- [What is expected] Output only the lines of the entries that follow, starting at the one with "Odwiedź nas na Twitter (73, 2533)" and running down to the one with "Plan zamówień publicznych (239, 2308)", both included and unchanged.
***** Given information
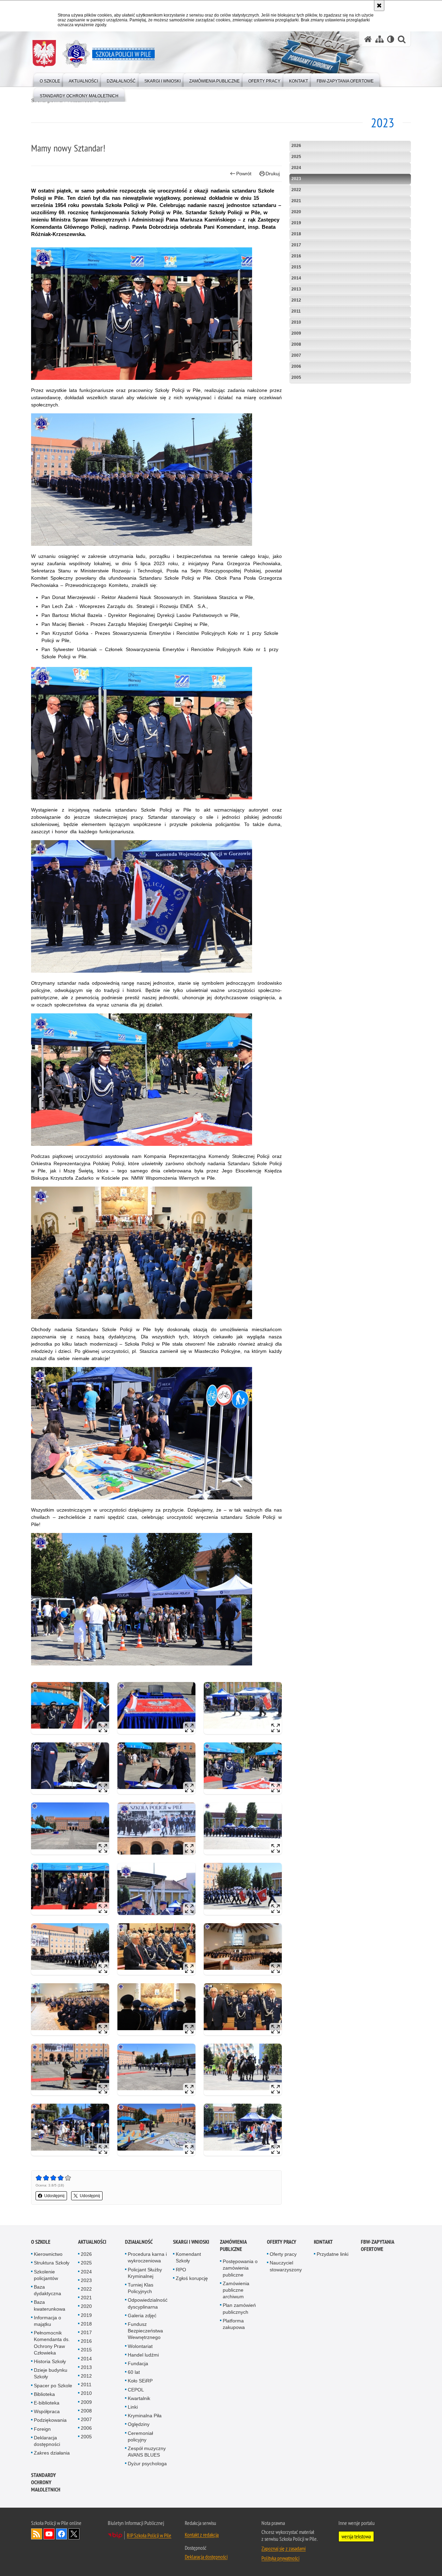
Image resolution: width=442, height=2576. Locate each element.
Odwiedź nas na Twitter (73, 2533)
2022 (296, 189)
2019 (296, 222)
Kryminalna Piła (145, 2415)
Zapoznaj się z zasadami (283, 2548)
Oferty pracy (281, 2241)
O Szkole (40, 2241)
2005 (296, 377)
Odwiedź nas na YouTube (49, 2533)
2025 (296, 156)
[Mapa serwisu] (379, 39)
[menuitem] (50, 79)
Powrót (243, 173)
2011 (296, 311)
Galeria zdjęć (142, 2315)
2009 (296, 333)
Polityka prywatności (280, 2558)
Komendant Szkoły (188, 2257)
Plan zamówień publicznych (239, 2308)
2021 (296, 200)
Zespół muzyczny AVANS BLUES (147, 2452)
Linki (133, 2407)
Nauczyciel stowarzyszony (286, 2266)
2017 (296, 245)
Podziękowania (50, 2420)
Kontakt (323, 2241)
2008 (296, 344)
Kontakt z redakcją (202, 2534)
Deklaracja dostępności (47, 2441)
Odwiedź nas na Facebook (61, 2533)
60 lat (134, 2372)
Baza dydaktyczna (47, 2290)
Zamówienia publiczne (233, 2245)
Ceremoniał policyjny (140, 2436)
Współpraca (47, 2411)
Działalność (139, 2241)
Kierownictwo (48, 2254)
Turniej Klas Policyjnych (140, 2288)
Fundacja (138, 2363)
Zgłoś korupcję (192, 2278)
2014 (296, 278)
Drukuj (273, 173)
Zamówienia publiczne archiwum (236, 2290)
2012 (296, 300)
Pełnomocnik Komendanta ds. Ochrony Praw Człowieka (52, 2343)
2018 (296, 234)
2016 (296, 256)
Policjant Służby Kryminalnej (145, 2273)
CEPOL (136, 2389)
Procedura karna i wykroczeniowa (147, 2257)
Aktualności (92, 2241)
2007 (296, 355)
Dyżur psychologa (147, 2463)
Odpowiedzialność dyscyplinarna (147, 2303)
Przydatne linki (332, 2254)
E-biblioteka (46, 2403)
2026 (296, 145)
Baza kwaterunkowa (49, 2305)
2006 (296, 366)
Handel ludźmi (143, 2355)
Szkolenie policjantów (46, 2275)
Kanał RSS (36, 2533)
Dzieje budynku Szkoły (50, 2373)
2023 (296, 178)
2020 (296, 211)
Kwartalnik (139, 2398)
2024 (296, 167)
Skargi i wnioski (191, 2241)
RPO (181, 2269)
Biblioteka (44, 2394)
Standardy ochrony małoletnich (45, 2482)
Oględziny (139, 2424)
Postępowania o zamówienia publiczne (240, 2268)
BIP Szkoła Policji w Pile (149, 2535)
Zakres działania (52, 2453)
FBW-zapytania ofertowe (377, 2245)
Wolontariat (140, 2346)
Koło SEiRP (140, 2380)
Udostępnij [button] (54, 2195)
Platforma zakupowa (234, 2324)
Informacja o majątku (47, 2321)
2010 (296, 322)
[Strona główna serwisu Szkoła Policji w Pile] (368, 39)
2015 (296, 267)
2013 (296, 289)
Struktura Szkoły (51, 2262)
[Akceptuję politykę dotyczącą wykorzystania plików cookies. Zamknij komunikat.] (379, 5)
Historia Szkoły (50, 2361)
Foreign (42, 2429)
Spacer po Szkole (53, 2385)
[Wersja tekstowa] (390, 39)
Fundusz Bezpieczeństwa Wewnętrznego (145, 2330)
**********
- [Finished task]
Odwiedź nas na Twitter (73, 2533)
2022 (296, 189)
2019 (296, 222)
Kryminalna Piła (145, 2415)
Zapoznaj się z zasadami (283, 2548)
Oferty pracy (281, 2241)
O Szkole (40, 2241)
2005 (296, 377)
Odwiedź nas na YouTube (49, 2533)
2025 (296, 156)
[Mapa serwisu] (379, 39)
[menuitem] (50, 79)
Powrót (243, 173)
2011 (296, 311)
Galeria zdjęć (142, 2315)
2009 (296, 333)
Polityka prywatności (280, 2558)
Komendant Szkoły (188, 2257)
Plan zamówień publicznych (239, 2308)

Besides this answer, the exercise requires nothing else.